The task force ultimately came to an impasse on how to best arrive at the governor’s savings goals for traditional Medicaid with competing plans failing to garner majority support. It was voted on after the Arkansas Works motion, despite Democratic State Senator Linda Chesterfield's request to voted on traditional Medicaid first. Hostility from this seemed to linger into the Arkansas Works vote. That open-ended issue may now have to be hashed out in the special session.

In the past Democrats have fought some conservative changes to the program but have backed up Medicaid expansion votes in the face of a conservative wing of the Republican party threatening to end the program. It takes just 25 percent in either chamber to hold the process up which Democrats could also muster to advance their agenda on traditional Medicaid changes.

The linkage made by the governor previously that savings from traditional Medicaid must be achieved to help fund Medicaid expansion appeared to have been complicated for some by testimony earlier in the day.

Stephen Palmer with consultants the Stephen Group projected that Medicaid expansion will have a positive impact of over $750 million over five years, even when the state starts contributing to the cost of Medicaid expansion.

State Rep. Deborah Ferguson (D-West Memphis) pointed out projections during a question that even when the state begins chipping in for Medicaid expansion – currently paid 100 percent by the federal government but phased up to a 10 percent state contribution by 2021 – the expansion still saves the state money without any cuts to traditional Medicaid.

It’s projected to accomplish this because the 90/10 match is still a better deal for the state than the pre-ACA 70/30 match, additional tax revenue will be generated from new plans, and more insurance coverage means a reduction in uncompensated care payments.

But some Republican legislative leaders interpret it differently – although the argument is also simultaneously made that Medicaid expansion is critical to keeping around $100 million in extra revenue needed in the governor’s budget plans.

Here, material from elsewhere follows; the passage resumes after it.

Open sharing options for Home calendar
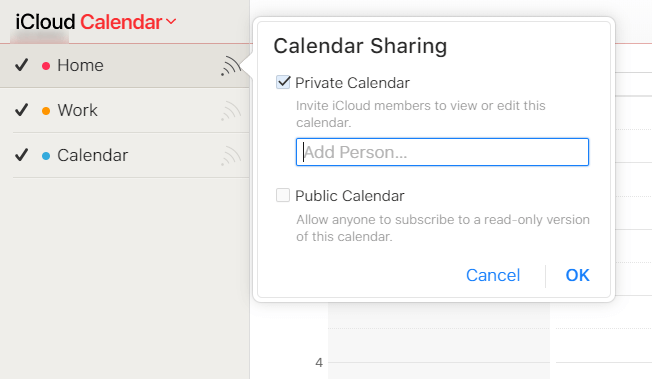 pyautogui.click(x=231, y=66)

State Sen. Hendren, who is also the governor’s nephew, said the two are linked when he opened the day’s proceedings.

“We can not continue Medicaid expansion if we can’t meet that general revenue obligation,” he said. “As a minimum you have to be able to pay for the hole that is created in our budget because of the general revenue cost sharing requirements that are going to be necessary.”

Senate President Jonathan Dismang took a different tact, responding to Rep. Ferguson later that afternoon, by saying savings in traditional Medicaid would be beneficial because traditional Medicaid – not including the expanded population – needs to generate savings for itself with escalating costs particularly for areas such as behavioral health, disabilities, and aging.

“If we’re  [saving while] in excess of the 10 percent what do we need the rest of the savings for? I know that’s not exactly how you [Rep. Ferguson] worded it, but I think that was kind of the gist of it,” said Dismang. “The existing [traditional Medicaid] program is facing a shortfall, or an increased need in state revenue, spending.”

He continued, “That is what really creates the need to have these additional savings in place. And generally, you can say they’re good things to do.”